It is actually about mobile home access. Generally:

\- mobile coverage in the home is different from outside of the home. The
primary focus of radio planning was outdoor coverage and the networks reflect
this. I suspect this is about having a mobile access point at a fixed location
which helps a little via antenna and positioning vs. a cell phone.

\- mobile networks have been planned with totally different traffic
assumptions and those are literally cemented into base-station locations.

\- mobile is a shared medium with low constraints. It will be hard to
guarantee minimum rates. Much harder than for fixed networks. There is a
reason for the data caps - if there were not then competition would have long
eliminated them.

\- disincentives for scale: Providing data rates for one home may be easy. But
if all the neighbors hop on that bandwagon then things get more difficult.

It is possible in principle but the cost for universal mobile access service
and these bandwidth guarantees with the current technology may be quite high
at this time. Anecdotal evidence of localized solutions also in other
countries exist but can anyone point to a place where such a service has been
deployed in a large country?

------
A1phab3t
This is about suppressing information availability and opportunity in rural
areas.

Sorry financially-challenged rural dweller, you only have a phone with a fixed
data allowance. I guess you'll need to continue relying on old media for your
information needs. Have fun with whatever the public library has to offer-- oh
by the way we're cutting the library from our budget.

Oh and those of you who, despite our best efforts, discovered that you can
learn a knowledge trade and work from home, staying near your family and
friends, bringing money into the local economy rather than move to a city?
Sorry, it's not in our political interest to allow you to broaden your
horizons.

------
smsm42
Also, could somebody explain to me what is the function of FCC in setting
those "standard" speeds?

> This would also be the first time that the FCC has set a broadband speed
> standard for mobile; at 10Mbps/1Mbps, it would be less than half as fast as
> the FCC's home broadband speed standard of 25Mbps/3Mbps.

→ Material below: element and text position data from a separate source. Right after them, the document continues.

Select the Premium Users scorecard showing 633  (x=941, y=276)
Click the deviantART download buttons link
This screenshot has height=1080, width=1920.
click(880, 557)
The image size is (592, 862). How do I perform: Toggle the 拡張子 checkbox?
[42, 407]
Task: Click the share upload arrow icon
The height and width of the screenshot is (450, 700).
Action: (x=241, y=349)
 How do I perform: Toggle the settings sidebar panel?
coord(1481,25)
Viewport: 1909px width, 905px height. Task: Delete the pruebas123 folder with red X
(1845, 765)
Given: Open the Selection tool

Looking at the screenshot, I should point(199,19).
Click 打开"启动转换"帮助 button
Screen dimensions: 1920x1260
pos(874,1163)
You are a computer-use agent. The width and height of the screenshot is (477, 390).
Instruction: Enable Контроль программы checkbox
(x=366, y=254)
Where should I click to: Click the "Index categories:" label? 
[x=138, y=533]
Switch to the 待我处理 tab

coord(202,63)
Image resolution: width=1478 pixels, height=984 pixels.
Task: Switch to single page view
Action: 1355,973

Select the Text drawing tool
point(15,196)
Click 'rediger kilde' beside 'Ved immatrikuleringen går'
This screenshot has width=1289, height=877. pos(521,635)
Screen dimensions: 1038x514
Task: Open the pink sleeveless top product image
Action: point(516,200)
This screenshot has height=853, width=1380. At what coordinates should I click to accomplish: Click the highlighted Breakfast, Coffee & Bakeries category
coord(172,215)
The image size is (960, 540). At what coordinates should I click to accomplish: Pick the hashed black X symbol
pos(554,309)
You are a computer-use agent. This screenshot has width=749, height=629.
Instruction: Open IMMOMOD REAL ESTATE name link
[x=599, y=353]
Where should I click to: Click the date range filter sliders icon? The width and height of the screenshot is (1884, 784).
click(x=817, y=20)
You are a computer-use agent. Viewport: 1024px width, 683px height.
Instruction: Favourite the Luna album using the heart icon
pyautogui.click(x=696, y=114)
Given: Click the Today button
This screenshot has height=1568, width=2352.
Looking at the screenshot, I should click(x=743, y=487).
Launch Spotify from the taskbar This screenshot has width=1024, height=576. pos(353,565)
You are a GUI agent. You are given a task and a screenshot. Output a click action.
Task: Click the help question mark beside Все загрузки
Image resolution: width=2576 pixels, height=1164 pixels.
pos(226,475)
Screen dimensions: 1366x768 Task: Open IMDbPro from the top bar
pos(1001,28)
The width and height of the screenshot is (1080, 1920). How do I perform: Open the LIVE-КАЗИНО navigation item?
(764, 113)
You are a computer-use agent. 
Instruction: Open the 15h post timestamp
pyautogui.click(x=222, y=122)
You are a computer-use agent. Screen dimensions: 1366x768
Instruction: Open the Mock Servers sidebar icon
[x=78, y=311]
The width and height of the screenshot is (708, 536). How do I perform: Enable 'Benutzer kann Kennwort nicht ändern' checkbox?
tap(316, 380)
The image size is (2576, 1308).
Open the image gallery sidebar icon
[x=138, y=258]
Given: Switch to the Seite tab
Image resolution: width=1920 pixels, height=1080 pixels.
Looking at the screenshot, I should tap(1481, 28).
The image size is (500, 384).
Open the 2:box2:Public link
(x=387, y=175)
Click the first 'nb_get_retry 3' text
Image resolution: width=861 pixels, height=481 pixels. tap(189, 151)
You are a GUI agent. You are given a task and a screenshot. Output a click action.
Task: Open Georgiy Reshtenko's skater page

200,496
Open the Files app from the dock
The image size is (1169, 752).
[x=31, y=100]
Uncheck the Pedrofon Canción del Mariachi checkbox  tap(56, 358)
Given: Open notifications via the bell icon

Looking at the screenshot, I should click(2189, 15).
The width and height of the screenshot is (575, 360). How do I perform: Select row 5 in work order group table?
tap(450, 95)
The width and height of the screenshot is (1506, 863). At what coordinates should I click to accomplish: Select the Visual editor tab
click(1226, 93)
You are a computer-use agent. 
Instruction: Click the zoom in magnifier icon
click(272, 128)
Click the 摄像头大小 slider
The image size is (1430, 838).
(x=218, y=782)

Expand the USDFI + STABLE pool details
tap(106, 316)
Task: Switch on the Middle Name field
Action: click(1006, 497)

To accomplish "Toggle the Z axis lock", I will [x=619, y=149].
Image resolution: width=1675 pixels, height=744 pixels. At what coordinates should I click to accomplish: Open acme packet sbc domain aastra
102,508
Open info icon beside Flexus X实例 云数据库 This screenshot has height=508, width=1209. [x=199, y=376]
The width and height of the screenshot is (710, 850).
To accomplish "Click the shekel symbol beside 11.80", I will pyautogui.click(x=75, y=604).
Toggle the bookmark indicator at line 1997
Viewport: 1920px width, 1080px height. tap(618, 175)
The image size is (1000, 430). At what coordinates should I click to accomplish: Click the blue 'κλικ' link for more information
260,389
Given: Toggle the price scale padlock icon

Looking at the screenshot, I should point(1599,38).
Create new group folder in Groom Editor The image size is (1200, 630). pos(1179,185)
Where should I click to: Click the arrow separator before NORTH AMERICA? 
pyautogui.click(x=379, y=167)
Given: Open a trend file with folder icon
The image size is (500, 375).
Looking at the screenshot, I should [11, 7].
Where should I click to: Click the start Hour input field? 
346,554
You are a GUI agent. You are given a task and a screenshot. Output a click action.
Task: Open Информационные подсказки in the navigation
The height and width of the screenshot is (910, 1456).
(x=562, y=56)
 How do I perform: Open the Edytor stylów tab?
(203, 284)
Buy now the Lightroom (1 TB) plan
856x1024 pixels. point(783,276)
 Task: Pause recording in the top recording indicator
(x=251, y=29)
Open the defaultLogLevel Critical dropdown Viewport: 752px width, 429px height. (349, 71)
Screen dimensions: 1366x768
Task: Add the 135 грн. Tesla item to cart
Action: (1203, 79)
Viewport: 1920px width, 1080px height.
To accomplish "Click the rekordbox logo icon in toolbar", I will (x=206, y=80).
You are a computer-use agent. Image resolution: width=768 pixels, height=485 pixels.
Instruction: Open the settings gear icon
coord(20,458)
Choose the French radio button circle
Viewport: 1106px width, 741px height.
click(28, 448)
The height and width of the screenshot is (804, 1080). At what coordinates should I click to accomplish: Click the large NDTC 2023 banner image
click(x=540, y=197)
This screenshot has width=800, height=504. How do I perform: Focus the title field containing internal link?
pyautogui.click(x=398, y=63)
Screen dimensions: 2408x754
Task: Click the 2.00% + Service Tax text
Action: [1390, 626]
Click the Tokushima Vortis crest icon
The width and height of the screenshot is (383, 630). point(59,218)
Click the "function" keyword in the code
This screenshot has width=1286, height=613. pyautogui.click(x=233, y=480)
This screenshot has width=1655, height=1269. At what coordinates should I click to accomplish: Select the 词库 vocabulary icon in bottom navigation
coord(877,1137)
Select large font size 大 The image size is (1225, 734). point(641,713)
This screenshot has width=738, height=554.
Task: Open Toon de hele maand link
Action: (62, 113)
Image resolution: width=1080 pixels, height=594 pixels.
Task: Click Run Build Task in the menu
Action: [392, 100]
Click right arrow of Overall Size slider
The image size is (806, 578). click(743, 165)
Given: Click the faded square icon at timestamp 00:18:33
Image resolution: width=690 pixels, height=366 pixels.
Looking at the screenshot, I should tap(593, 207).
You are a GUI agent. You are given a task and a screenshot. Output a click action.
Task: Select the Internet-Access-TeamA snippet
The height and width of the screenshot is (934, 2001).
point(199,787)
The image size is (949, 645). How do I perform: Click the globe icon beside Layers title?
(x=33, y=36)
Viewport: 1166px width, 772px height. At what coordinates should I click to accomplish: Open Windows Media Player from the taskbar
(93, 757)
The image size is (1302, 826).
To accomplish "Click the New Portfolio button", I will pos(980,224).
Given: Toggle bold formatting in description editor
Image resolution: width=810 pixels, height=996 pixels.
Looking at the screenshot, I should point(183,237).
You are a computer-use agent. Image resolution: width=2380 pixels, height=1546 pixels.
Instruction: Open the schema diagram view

I mean, what that "standard" does? Is it prohibited to sell connection slower
than this? Clearly not, since there tons of home internet offers slower than
25/3\. So what is the meaning of this standard, what consequences does it
have? Of course the press, who is supposed to inform me, is too busy trying to
propagandize me and forgets to explain what that all actually means. Could
fellow HNians fill the gap?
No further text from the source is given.